Questo non vuole essere un pezzo su Charlie Gard, per dire se sia giusta o sbagliata la scelta che i sanitari e la Corte Europea dei Diritti dell’Uomo hanno fatto. Ogni caso è unico e particolare. Ci sono mamme con figli in condizioni analoghe a quelle di Charlie, che hanno scritto che «nessuno sa dirci ora quanto vivrà, nessuno si lancia più in previsioni sul futuro, ma la sua vita è stata rispettata così com’era. E il suo presente è bellissimo» e altre invece hanno affermato che «si tratta di dignità. Di rispetto. Di accettazione. L'amore di un genitore in queste situazioni è disperato. Incosciente. E irrazionale. L'amore qui è accecato da rabbia e da disperazione. Affrontare una diagnosi e una malattia congenita e/o genetica di determinate portate, è durissima. Fa perdere ogni cognizione della realtà. La dignità di Charlie in questo caso è schiacciata dall'amore disperato dei suoi genitori. La scienza non fa ancora miracoli. Luminari di tutto il mondo hanno scritto che accanirsi su Charlie così è disumano. I nostri figli non sono nostri. Non possiamo infliggergli il nostro amore».

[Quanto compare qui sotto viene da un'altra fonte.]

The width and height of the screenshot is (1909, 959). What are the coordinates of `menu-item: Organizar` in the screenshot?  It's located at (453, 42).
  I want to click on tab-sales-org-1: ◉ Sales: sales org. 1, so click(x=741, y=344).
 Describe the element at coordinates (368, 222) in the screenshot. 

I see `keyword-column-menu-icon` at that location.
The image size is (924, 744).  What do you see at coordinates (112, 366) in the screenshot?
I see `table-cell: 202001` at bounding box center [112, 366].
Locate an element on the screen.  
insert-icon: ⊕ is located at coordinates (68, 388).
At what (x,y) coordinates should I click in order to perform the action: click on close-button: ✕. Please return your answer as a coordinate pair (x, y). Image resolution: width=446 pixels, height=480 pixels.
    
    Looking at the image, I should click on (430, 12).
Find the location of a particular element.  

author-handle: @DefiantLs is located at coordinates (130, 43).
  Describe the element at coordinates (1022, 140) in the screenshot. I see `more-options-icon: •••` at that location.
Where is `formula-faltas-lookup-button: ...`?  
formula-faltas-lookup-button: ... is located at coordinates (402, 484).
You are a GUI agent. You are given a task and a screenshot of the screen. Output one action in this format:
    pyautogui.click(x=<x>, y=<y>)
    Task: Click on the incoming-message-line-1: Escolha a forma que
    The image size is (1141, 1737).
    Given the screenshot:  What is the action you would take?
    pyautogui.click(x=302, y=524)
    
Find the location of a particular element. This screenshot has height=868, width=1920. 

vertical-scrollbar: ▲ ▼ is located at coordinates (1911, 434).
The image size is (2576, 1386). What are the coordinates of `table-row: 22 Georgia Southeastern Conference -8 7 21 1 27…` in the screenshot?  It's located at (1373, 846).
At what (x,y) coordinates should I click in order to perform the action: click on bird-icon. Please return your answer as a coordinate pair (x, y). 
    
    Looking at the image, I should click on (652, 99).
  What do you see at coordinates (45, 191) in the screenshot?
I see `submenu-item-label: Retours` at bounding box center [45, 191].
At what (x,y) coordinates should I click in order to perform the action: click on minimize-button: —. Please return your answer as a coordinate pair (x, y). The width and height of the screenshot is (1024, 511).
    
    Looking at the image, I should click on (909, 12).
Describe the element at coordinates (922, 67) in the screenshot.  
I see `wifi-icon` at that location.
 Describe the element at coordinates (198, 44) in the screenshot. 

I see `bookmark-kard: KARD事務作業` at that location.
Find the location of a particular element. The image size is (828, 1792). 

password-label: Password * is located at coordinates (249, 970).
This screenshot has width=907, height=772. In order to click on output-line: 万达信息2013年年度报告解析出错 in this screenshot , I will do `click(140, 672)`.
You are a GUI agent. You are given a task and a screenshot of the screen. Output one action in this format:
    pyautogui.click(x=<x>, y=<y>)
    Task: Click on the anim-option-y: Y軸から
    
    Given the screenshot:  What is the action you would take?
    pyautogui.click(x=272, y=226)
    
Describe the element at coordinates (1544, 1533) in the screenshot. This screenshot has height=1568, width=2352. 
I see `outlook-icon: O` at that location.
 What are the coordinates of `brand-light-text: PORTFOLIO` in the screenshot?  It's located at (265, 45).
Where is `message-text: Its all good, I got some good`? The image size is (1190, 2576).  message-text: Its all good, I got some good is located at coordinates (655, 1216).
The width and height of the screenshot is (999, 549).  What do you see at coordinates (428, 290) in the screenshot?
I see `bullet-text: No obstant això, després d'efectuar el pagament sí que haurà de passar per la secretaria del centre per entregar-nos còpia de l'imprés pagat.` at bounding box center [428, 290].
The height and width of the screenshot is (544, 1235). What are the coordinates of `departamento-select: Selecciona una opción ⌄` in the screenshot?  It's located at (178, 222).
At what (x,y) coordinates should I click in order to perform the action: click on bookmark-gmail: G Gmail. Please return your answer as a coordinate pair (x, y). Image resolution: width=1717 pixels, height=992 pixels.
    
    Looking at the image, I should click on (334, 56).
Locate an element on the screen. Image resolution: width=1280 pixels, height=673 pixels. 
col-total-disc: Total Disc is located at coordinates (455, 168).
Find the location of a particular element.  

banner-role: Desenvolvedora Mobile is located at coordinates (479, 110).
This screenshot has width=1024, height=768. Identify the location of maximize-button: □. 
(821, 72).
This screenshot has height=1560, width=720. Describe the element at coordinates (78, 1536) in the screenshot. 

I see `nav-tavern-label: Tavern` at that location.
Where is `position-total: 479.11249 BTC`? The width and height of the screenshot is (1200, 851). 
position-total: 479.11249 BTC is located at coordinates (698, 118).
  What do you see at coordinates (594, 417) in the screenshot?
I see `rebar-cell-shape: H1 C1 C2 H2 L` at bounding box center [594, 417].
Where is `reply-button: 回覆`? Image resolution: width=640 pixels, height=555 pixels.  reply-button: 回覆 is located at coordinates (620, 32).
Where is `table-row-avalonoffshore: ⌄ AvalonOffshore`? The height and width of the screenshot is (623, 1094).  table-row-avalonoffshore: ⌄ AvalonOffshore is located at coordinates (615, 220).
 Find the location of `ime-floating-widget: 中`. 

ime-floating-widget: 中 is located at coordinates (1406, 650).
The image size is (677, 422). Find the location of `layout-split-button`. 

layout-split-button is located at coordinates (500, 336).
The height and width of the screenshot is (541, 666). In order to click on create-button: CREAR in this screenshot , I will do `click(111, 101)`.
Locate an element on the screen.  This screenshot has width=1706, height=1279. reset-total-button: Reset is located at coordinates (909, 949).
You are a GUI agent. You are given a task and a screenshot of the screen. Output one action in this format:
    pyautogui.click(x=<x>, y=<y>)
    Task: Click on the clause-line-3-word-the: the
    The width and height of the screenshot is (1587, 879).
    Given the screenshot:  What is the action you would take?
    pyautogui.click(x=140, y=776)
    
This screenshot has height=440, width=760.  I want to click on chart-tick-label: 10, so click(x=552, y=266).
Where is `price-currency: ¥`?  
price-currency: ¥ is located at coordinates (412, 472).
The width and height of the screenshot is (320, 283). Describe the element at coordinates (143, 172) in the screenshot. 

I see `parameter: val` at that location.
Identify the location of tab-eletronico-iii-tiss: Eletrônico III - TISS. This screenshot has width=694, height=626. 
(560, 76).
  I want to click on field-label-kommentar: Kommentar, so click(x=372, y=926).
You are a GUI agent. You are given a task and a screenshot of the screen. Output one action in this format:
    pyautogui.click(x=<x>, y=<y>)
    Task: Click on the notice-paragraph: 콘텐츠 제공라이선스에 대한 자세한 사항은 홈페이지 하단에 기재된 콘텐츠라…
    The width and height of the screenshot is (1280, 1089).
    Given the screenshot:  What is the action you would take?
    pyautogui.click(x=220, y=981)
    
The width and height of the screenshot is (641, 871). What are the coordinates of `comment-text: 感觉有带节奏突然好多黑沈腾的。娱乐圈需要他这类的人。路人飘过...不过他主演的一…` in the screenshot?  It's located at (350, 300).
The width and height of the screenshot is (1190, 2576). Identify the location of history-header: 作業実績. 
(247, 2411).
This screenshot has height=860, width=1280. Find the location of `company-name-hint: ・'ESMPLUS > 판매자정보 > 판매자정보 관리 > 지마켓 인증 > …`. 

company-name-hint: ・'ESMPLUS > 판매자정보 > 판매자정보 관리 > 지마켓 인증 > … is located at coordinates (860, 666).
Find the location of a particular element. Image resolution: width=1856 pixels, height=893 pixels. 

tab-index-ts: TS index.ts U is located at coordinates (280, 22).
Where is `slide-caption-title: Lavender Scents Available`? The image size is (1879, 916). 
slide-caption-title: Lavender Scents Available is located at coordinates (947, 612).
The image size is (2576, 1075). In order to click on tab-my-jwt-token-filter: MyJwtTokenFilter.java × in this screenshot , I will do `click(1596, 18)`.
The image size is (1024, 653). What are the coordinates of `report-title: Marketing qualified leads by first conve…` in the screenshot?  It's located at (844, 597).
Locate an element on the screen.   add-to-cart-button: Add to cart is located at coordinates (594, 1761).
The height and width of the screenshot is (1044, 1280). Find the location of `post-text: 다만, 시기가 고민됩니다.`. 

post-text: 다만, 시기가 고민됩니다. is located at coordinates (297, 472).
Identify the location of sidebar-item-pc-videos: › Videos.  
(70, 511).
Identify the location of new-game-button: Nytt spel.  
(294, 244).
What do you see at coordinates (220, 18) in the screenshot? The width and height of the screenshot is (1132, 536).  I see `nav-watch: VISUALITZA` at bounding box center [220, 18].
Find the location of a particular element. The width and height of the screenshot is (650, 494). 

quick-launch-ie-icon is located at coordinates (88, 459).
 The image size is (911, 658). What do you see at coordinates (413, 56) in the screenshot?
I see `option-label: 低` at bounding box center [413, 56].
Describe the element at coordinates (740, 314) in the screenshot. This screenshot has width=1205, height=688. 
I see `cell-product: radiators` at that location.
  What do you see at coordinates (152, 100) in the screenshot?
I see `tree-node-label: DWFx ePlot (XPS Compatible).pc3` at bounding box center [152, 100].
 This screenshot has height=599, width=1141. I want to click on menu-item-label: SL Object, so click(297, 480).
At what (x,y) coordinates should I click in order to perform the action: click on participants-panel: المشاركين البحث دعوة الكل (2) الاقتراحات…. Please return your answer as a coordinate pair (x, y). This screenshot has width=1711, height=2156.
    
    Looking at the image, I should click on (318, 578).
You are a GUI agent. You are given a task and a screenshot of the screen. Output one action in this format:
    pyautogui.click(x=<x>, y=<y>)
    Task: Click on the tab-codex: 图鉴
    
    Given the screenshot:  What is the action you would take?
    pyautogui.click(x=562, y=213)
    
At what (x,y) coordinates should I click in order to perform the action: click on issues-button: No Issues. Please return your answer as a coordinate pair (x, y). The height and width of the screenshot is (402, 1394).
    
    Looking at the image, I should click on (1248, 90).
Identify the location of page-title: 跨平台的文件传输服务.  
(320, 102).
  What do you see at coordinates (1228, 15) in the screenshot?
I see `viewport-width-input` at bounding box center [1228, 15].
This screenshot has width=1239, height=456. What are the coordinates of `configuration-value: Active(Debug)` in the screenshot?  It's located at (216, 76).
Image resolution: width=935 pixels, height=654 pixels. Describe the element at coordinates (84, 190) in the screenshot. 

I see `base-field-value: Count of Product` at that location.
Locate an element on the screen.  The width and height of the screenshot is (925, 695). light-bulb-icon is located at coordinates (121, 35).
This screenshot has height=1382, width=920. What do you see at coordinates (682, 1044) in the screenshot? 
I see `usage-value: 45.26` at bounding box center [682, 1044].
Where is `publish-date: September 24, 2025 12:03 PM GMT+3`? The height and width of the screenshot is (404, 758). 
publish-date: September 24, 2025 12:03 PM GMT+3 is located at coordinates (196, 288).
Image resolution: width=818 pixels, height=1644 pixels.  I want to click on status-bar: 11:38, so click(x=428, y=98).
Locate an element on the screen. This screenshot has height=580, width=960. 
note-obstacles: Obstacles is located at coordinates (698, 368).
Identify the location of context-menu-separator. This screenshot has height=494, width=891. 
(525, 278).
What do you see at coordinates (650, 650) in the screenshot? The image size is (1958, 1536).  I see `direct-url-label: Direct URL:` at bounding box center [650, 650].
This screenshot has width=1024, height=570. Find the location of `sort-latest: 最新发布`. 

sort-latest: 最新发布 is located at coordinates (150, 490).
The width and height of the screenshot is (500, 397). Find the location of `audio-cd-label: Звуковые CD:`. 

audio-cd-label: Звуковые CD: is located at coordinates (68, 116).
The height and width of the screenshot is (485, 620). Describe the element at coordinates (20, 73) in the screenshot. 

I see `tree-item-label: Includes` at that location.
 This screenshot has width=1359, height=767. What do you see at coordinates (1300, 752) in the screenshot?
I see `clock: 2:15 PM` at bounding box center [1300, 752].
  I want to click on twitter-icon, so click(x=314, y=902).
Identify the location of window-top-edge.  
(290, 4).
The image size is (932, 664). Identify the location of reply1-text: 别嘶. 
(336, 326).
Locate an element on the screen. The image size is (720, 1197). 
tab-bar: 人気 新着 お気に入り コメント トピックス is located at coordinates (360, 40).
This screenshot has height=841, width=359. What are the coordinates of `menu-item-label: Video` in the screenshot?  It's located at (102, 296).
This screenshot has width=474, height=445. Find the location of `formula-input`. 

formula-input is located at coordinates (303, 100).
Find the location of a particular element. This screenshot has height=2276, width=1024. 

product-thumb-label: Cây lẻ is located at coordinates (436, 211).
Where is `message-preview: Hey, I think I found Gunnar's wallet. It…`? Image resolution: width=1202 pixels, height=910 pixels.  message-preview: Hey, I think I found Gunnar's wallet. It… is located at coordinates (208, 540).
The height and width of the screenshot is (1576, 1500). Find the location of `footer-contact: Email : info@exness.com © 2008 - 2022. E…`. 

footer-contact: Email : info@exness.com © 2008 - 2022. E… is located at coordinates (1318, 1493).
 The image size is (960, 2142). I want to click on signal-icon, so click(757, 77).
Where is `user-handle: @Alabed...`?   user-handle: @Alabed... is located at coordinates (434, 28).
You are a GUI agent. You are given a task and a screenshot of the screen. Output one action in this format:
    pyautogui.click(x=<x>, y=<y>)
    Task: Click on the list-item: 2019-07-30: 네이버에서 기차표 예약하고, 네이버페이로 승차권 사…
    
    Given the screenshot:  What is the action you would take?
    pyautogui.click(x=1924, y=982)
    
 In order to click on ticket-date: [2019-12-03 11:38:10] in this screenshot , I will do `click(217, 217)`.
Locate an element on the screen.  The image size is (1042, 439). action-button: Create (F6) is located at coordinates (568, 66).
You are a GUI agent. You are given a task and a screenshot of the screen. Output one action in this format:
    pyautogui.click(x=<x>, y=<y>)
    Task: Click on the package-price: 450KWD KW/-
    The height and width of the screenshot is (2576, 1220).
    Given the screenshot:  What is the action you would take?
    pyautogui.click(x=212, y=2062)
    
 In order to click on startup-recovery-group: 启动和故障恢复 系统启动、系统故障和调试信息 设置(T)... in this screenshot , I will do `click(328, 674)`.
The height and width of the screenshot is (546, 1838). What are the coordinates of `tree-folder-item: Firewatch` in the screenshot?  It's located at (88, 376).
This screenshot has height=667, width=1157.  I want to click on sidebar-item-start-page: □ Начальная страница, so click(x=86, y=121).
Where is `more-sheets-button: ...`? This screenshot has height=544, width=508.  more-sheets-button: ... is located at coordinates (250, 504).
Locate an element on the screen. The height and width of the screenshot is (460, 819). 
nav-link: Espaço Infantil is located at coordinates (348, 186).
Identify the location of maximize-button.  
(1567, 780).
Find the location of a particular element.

Questo pezzo vuole però ricordare, ancora una volta, che anche quando c’è una malattia inguaribile, anche quando la prospettiva di vita si fa breve, la vita può essere vissuta al meglio. Perché non è vero che Charlie con le cure palliative non c’entri nulla, dal momento che lui non è un malato terminale: le cure palliative non sono solo per i malati oncologici né per i soli malati terminali, non sono qualcosa che deve comparire (come accade ancora) negli ultimi 20 giorni di vita, ma devono accompagnare precocemente e in maniera flessibile un percorso, rispondendo a un bisogno clinico e insieme sociale, psicologico e relazionale. Tutti hanno il diritto di essere messi nelle condizioni di vivere al meglio la vita che resta. A maggior ragione un bambino, verrebbe da dire. Invece proprio i bambini sono i più dimenticati, perché le cure palliative pediatriche sono ancora eccezioni. In Italia i bambini come Charlie, cioè i bambini che hanno una malattia inguaribile e un bisogno assistenziale complesso e che per questo avrebbero bisogno e diritto di ricevere cure palliative sono circa 30-35mila, lo dice nero su bianco l'ultima Relazione al Parlamento sull’attuazione della legge 38/2010. «Solo il 15% di essi riceve oggi cure palliative pediatriche specialistiche», ammette il dottor Manfredini, «e la probabilità di riceverle varia in base all’età, è più facile che le riceva un bambino grande che non un lattante come Charlie, in base alla patologia, cioè è più facile che le riceva se ha una patologia oncologica, e in base al luogo di residenza, cioè è più facile che le riceva se vive al Nord che non se vive al Sud, benché poi ci siano rilevanti eccezioni, ad esempio la Basilicata ha una rete di cure palliative pediatriche». Il fatto che solo il 15% dei piccoli pazienti che dovrebbero ricevere cure palliative di fatto le riceva, non significa che tutti gli altri siano abbandonati: sono seguiti da un palliativista non specializzato sui bambini oppure dallo specialista della patologia, «però manca uno sguardo a 360 gradi». Ed è vero che quella delle cure palliative, pediatriche come per adulti, deve essere una "rete", però è indicativo il fatto che di hospice pediatrici in tutta Italia ad oggi ce ne siano solo quattro.